BTW, many houses in good areas of DC are selling for more than 2007 level.
05-14-2011 03:14 PM
I wouldn't go for it, but many agents "priced to excite" in the last runup and thought they were helping their clients. Their thinking is "look, it was done at a time that was great for sellers, so why wouldn't doing it be good for sellers now."
The rationale for why a seller would do it?
To get maximum price, you want to sell your house to the person who will be willing to pay the most for it...and you want to get an amount close to the maximum amount that person would be willing to pay. So post low price to get everyone "in play" ...and then take contracts all together so the buyers are bidding against each other.
if you don't get buyers bidding against each other or your targets don't show up...it backfires.
05-17-2011 01:43 PM
I agree. Although there may be legitimate reasons for listing properties below market, far too often I see situations that I wouldn't categorize as... honest.
Take the hypothetical example of GreedyListingAgent, UninformedSeller, and HonestAgent:
UninformedSeller's house is sparkling and worth $500k, but GreedyListingAgent convinces him to list the house for $450k.

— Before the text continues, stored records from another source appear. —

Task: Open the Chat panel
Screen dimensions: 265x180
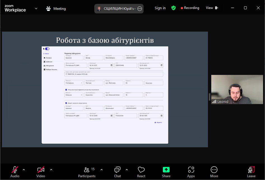Action: coord(118,172)
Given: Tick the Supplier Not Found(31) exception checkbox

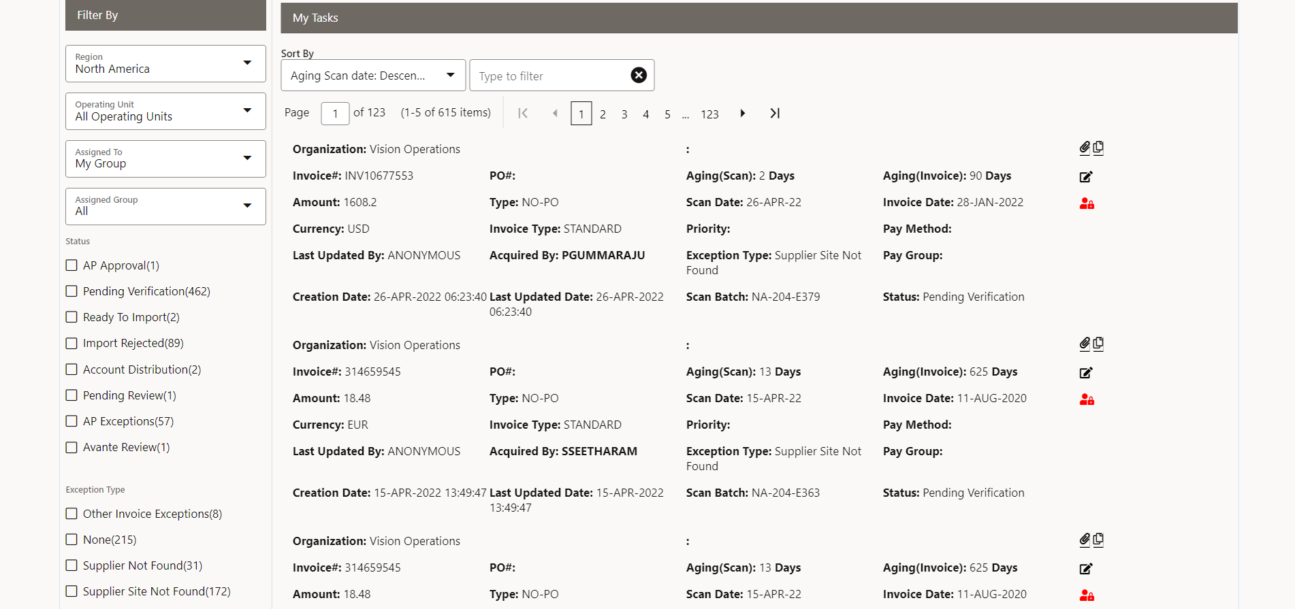Looking at the screenshot, I should pos(71,565).
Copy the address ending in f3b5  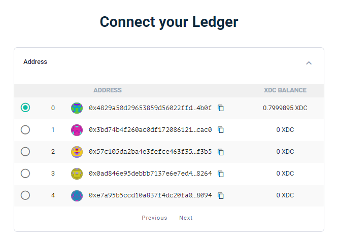coord(221,152)
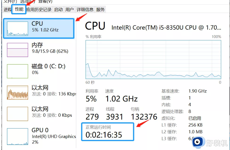The image size is (230, 150).
Task: Click the CPU mini graph thumbnail in sidebar
Action: click(18, 28)
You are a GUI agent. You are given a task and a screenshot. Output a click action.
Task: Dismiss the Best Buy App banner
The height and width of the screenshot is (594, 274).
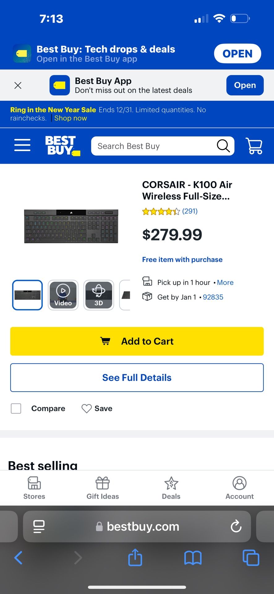(18, 85)
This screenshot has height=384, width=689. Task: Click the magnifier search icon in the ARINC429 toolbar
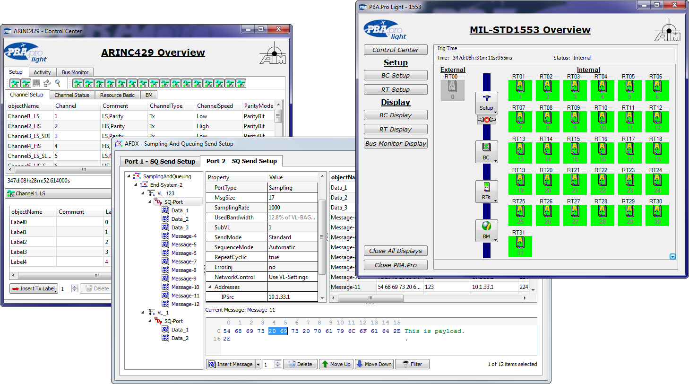(58, 83)
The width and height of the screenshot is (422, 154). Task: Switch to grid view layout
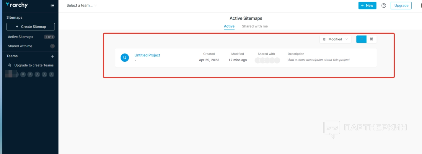(372, 39)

An under market listing is a true asset to Greedy Listing Agent. Greedy Listing Agent knows that the property should sell easily, and quickly, and therefore don't need the help of Honest Agent.
Let's say Honest Agent calls Greedy Listing Agent and tries to show the house to her client. Greedy Listing Agent will say: "No thanks, don't show the property, we have plenty of offers" (Regardless of whether or not those offers exist.) Alternatively, GreedyListingAgent can just ignore phone calls and voice mails.
However, a week later, the house is still active and Honest Agent calls again. Greedy Listing Agent will say "Nope, it's under contract."
The truth is, Greedy Listing Agent holds all of the cards. The house will sell very shortly. In the ideal situation for GreedyListingAgent, he will come across a buyer without an agent and collect both commissions. So instead of making $15k (3% of an honest sale of $500k), he makes $27k (6% of a dishonest sale of $450k).
In a secondary scenario for GreedyListingAgent, he will come across his friend, AnotherGreedyAgent, and give the sale to AnotherGreedyAgent. GreedyListingAgent keeps $13.5k, and AnotherGreedyAgent gets $13.5k. AnotherGreedyAgent will remember this when he finds his own UninformedSeller.
So GreedyListingAgent has screwed UninformedSeller out of $50k to make an additional $12k. Why would UninformedSeller allow GreedyListingAgent to do this you ask? Well, the markets are volatile. You can make comps and statistics say anything you want. Maybe UninformedSeller is a little old lady and not tech saavy. Or, the listing agent has many sales in a neighborhood and has a great sales pitch. (They won't screw every seller, but when they smell a little bit of market-price-ignorance, they'll pounce.)
If there's a listing agent that seems loathe to let you (whether you're an agent or a buyer) see the house, check the frequency of dual-agency sales of the listing agent's historical transactions. Sometimes [SOMETIMES!] that can be a giveaway to a dishonest agent. But even if you determine that this is a dishonest agent, I wouldn't waste my time trying to force my way in to see the house. The dishonest listing agent can screw you too many ways. If they have the ear of the seller, and don't want you to buy the house... you won't be buying the house. [I.e. They can poke holes in your offer and find reasons to accept the other offer. Or, if you have perfect credit and no contingincies, they can tip their preferred buyer to your bid price, and outbid you by $1k, etc., etc, etc)
I know this isn't really what you asked. But I just felt like venting. Best of luck. Wish more honest agents cared a little more about this. These aren't rare occurences.